No me gusta viajar después de comer.Suele entrarme ese sopor digestivo que le impide a uno concentrarse en lo que está haciendo y el único deseo que subyace es el de echarse una siesta. Sin embargo hoy no nos queda otro remedio. Hasta ayer estuvimos dudando sobre la fecha de salida a causa de compromisos adquiridos a última hora.
Son las tres de la tarde de un día cualquiera de junio, el sol brilla sobre nuestras cabezas y nos disponemos a emprender la marcha camino de Francia y algún otro lugar más. La hoja de ruta es un tanto difusa, como impregnada de una nebulosa que nos impide ver bien el destino último. No tenemos preferencias ni objetivos claros, exceptuando las playas del Desembarco de Normandía, un capricho de mi compañero Gelucho, que vamos a hacer realidad. A partir de este punto todo son incógnitas: Ámsterdam, Hamburgo, los Alpes… poco importa el destino viajando en buena compañía y con la tranquilidad que impone el no saber a dónde vas.
Tomamos la carretera de Oviedo, mil veces transitada, mil veces estudiada cada curva, cada recodo, cada falso llano subiendo el puerto, y mil veces divertida para recorrerla en moto.
A tan sólo dos kilómetros de casa sobreviene la primera parada: Gelu ha olvidado el dinero en casa. Pacientemente me quito los guantes y el casco y me sitúo a la sombra a esperar a que vuelva. En otras circunstancias seguramente este primer contratiempo me hubiera soliviantado, deseoso como estaba de emprender la marcha y salir de España cuanto antes, pero hoy no. Hoy estoy tan feliz de emprender esta ruta incierta que no hay nada que pueda quebrar mi ánimo, ni siquiera una lumbalgia sobrevenida esta mañana a causa un esfuerzo realizado ayer.

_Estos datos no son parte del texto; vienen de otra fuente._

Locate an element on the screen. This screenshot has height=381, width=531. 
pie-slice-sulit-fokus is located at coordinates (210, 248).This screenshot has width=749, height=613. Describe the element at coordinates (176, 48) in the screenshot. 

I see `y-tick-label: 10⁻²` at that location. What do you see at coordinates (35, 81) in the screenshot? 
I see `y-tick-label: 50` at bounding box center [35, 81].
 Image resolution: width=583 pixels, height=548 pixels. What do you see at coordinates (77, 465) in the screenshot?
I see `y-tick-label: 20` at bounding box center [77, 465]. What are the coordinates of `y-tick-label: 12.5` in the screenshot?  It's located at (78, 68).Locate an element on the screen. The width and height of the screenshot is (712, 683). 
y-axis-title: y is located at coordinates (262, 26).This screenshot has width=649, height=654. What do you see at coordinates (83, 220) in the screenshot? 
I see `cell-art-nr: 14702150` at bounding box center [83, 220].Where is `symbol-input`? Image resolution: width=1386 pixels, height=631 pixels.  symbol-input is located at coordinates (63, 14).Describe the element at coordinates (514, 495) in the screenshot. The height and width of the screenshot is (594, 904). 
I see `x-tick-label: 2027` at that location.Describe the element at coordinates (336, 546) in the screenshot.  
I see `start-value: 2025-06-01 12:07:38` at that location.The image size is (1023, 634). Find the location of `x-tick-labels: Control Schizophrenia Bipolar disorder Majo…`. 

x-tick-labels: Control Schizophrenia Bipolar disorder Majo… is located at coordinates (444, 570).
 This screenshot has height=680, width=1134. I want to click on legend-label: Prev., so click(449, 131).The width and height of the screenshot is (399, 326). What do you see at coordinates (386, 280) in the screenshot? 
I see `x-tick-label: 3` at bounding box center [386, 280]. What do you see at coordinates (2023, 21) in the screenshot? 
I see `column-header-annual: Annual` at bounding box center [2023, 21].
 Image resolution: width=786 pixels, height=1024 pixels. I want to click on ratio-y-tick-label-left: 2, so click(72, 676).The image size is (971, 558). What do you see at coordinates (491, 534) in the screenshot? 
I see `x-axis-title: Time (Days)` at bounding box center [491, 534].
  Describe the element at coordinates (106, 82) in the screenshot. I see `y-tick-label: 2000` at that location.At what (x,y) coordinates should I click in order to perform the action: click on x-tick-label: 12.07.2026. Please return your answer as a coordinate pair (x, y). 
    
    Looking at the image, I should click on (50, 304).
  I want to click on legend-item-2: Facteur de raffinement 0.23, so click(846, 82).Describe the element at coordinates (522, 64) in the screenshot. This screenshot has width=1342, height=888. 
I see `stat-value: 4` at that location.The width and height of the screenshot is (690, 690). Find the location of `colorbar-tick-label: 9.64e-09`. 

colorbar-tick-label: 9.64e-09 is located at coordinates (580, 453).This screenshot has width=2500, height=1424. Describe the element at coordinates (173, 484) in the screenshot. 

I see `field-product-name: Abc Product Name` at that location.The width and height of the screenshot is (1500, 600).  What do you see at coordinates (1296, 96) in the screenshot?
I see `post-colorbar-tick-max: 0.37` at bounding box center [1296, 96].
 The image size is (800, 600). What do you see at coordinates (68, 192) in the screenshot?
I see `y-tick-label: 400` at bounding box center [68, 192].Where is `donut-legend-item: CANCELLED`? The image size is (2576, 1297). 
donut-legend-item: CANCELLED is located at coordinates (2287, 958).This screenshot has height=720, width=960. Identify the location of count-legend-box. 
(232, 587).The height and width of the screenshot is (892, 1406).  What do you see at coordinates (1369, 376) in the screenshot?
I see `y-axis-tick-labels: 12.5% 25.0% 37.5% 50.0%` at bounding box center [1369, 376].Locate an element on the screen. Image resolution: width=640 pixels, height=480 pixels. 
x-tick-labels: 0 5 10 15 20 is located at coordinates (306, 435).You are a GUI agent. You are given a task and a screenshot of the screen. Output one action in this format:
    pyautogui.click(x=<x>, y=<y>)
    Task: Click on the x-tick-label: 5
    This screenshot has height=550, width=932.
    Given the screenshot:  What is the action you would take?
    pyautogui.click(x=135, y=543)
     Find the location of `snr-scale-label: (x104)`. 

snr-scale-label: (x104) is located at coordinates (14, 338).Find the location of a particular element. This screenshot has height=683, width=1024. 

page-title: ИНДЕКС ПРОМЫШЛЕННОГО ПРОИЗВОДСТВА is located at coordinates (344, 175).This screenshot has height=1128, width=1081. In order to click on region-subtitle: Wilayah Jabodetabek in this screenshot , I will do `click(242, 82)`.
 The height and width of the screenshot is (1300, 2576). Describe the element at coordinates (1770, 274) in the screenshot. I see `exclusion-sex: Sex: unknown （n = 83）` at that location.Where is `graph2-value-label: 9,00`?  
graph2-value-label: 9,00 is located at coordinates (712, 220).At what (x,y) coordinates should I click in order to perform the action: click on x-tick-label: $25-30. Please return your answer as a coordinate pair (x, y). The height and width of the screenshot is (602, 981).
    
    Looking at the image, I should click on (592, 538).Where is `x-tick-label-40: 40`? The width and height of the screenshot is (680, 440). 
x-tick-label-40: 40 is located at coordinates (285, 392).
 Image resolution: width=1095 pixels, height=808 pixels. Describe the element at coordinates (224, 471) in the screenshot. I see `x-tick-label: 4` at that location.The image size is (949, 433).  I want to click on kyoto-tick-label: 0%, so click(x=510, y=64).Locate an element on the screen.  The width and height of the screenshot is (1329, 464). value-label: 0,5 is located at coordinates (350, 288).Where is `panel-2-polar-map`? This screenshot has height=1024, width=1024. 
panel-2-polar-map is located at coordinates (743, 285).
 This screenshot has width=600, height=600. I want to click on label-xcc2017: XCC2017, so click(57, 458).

Según van pasando los kilómetros noto algo raro, no voy cómodo. La postura es la de siempre, el manillar a la misma altura, el asiento en su sitio… sin embargo, algo no marcha. Se me va cargando el cuello poco a poco y estoy incómodo. Normalmente suelo pasar varias horas conduciendo en la misma posición pero hoy la cosa no cuaja. Cambio la postura de forma constante y no consigo acomodarme a la máquina. A partir de Oviedo, a tan sólo ciento cincuenta kilómetros de la salida ya estoy cansado y cuando llegamos a Bilbao, a pesar de haber realizado el último tramo por autopista la lumbalgia y el cuello me molestan de forma ostensible.
Al llegar a Irún ya está anocheciendo y decidimos meternos en una área de servicio que encontramos, la primera. Es una de esas áreas enormes, con restaurante, autoservicio, aparcamiento para cientos de camiones y unos precios que me parecen desorbitados. Montamos la tienda de campaña lejos de miradas indiscretas, detrás de una construcción que se nos antoja perfecta.
Gelucho viene cargando con un lacón cocido, una hogaza de pan casero y doce litros de vino, además de otras viandas de menos empaque así que, con cuatro palets de obra, monto un mesa improvisada y con un tronco seco, un banco perfecto para sentarse y proceder a la opípara cena.
El lugar elegido parece no ser tan perfecto como creíamos puesto que la construcción que tan estratégicamente nos ocultaba ,resultó ser la depuradora de aguas residuales del complejo que, de vez en cuando, emanaba algunos efluvios. Aún así ya es tarde para desmontar nuestro hogar transitorio así que confiamos en que la meteorología no varíe la dirección del viento para situarnos a sotavento.
Después de cenar, con la barriga llena de vino y lacón nos vamos a la cama ente risas, con la ilusión del primer día de viaje ya agotada pero con la certeza de que mañana será otro día grande de moto y carretera.
Mientras me duermo confío en que ladureza del suelo sea un bálsamo para mi maltrecha espalda.